“La mia posizione sul Mes non è mai cambiata e mai cambierà”. Lo aveva anticipato su Twitter Giuseppe Conte e lo ha ribadito nella conferenza stampa di ieri, attaccando frontalmente, in diretta tv, Giorgia Meloni e Matteo Salvini: “Il dibattito sul Mes è positivo ma è importante che si sviluppi senza falsità. Il Mes esiste dal 2012, non è stato approvato o attivato la scorsa notte, come falsamente e irresponsabilmente è stato dichiarato, questa volta devo fare i nomi e i cognomi, da Matteo Salvini e Giorgia Meloni. Non è assolutamente così. Questo governo non lavora col favore delle tenebre, guarda in faccia gli italiani e parla con chiarezza. L’Italia non ha firmato alcuna attivazione del Mes, non ne ha bisogno e lo ritiene totalmente inadeguato e inadatto all’emergenza che stiamo vivendo”. E sottolinea che il vero obiettivo del governo sono gli eurobond, per i quali è pronto ancora a “lottare” in Europa.

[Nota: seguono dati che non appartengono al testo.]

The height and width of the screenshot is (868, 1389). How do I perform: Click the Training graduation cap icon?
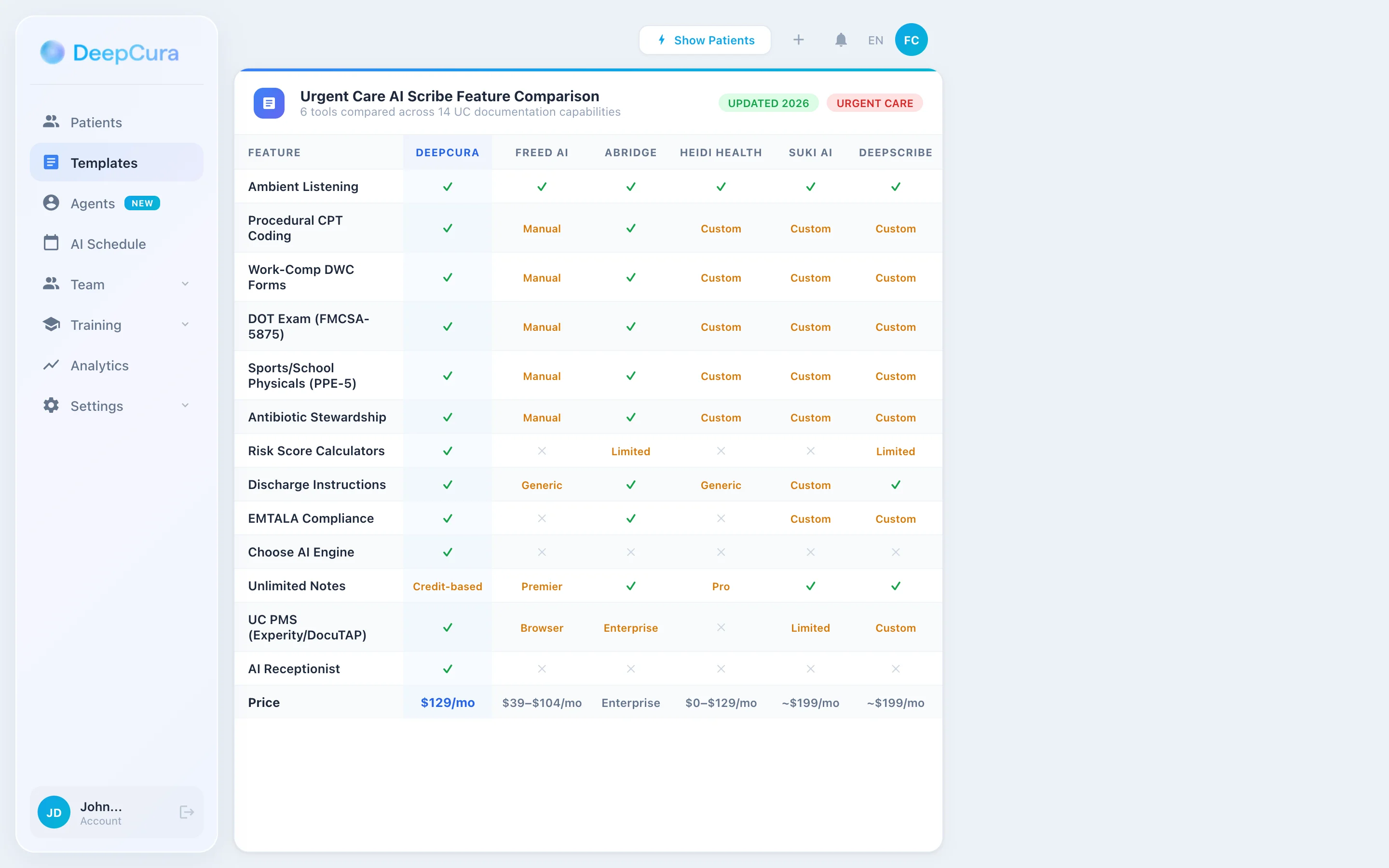click(x=51, y=325)
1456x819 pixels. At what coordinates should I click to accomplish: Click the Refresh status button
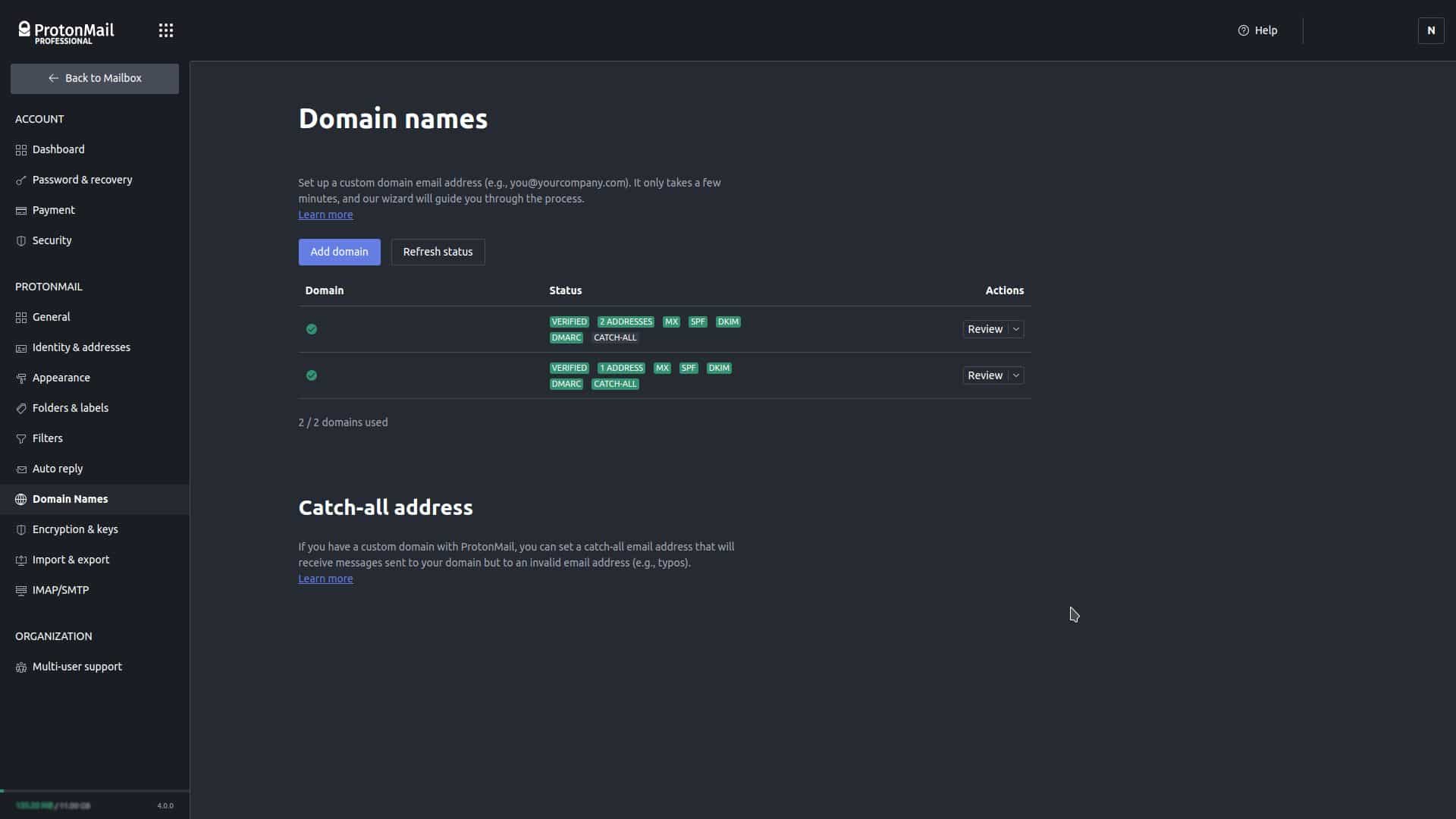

NESSUNA FIRMA. Il Meccanismo europeo di stabilità è stato approvato in via definitiva dal Parlamento italiano (dopo la modifica dei Trattati del 2011 con il Governo Berlusconi IV) il 19 luglio 2012. Il governo in carica era un esecutivo “tecnico” guidato da Mario Monti. A Montecitorio il via libera alla ratifica è stato dato con 325 voti favorevoli, 53 contrari, 36 astenuti e 214 assenti. Tutti i 168 deputati del Pd presenti votarono a favore, così come 83 parlamentari del Popolo della libertà, 30 dell’Unione di Centro e 14 di Futuro e libertà. La Lega (con Roberto Maroni segretario) fu l’unica a votare contro (51 no), insieme a due voti ribelli all’interno del Pdl. Il giorno della votazione, la futura leader di Fratelli d’Italia Giorgia Meloni, all’epoca nel Pdl era invece assente.
Dunque, l’Italia non ha ancora firmato nulla, né il pacchetto di misure proposte, che comunque non sono obbligatorie ma vanno espressamente richieste, né ovviamente i finanziamenti Mes, che resta una libera scelta degli Stati. In ogni caso sulle linee di credito del Fondo Salva Stati, qualora venissero attivate, non ci sarebbe alcuna condizionalità per le spese legate all’emergenza sanitaria. Mentre per quelle connesse al sostegno economico, i finanziamenti richiesti “saranno soggetti al coordinamento fiscale ed economico europeo nel quadro di sorveglianza europea”, per il rispetto delle regole del Patto di stabilità per ora solo sospeso, regole che contemplano naturalmente anche la flessibilità (leggi Troika).
TRIPLICE RETE DI SICUREZZA. Al termine della lunga trattativa il presidente dell’Eurogruppo Mario Centeno ha annunciato il pacchetto contenente la triplice “rete di sicurezza”. La prima è per i lavoratori, il piano Sure, che è un prestito per finanziare il maggior costo sostenuto dagli Stati per strumenti come la cassa integrazione: fondi per 100 miliardi ricavati emettendo obbligazioni soggetti a specifiche condizioni di rimborso e di erogazione. La seconda per le imprese: La Banca centrale europea (Bei) dovrebbe erogare prestiti che, cofinanziati da altre banche, dovrebbero fornire liquidità per circa 200 miliardi alle imprese.
La terza è il famigerato Meccanismo di stabilità, che come anticipato, metterà a disposizione una linea di credito “precauzionale” per 240 miliardi per i Paesi dell’Eurozona (all’Italia ne spettano circa 37), non soggetta a condizionalità. I coronabond, battaglia per cui si sono spesi 9 paesi membri, Italia in testa, non sono proprio menzionati, lo è invece il Fondo europeo per la ripresa, creato con l’emissione di Recovery bond comuni (molto simile al concetto di eurobond), Italia e Francia hanno chiesto che ne venga stabilita l’istituzione entro tre mesi, ma nelle conclusioni dell’Eurogruppo una data certa non viene menzionata. Resta da vedere come e quando questo piano che prevede l’emissione di debito comune per altri 500 miliardi verrà finanziato.